» **OBJECTIVE**: From the article on Descours & Cabaud below, list every person mentioned by name.

» **PAGE TEXT**:
>> Begin
Descours & Cabaud: The 240-Year Distributor That Never Rebrands

Descours & Cabaud lands twice on MDM's 2025 Top Distributors list. Its real edge is a 240-year-old French family owner that never renames what it buys.

Descours & Cabaud: The 240-Year Distributor That Never Rebrands

Part of Distributor Playbooks — strategy teardowns of every company on the 2025 MDM Top Distributors lists.

Descours & Cabaud shows up twice on Modern Distribution Management's 2025 Top Distributors list: #24 in MRO and #37 in Industrial Supplies, on $545 million in 2024 North American revenue. The name is unfamiliar to most American buyers for a simple reason: they know it as Dillon Supply, or as one of nearly fifty smaller brands under its Canadian arm, Ficodis. Behind all of them sits a French family holding company founded before the United States existed.

A trading house older than most nations it sells into

The lineage runs back to 1767, when Odet Dufournel started an iron trade in the town of Grigny. His son moved the business to Lyon in 1782, and by the mid-1800s the Dufournel house was one of France's largest metallurgical trading firms. André Descours and Lupicin Cabaud took over in 1861, and the company took its current legal form as a joint-stock company in 1913, according to the group's own corporate history. It has stayed privately held ever since, now spread across roughly 800 shareholders drawn from the founding families. As of 2023 the group reported €4.9 billion in revenue and 15,000 employees across 720 locations in 13 countries. That is a two-and-a-half-century run without a public listing, a leveraged buyout, or a name change at the top.
>> End
» **DATA EXTRACT**:
>> Begin
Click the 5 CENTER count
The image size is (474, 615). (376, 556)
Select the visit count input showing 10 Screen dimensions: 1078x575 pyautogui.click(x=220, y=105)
>> End
» **RESULT**: Odet Dufournel, André Descours, Lupicin Cabaud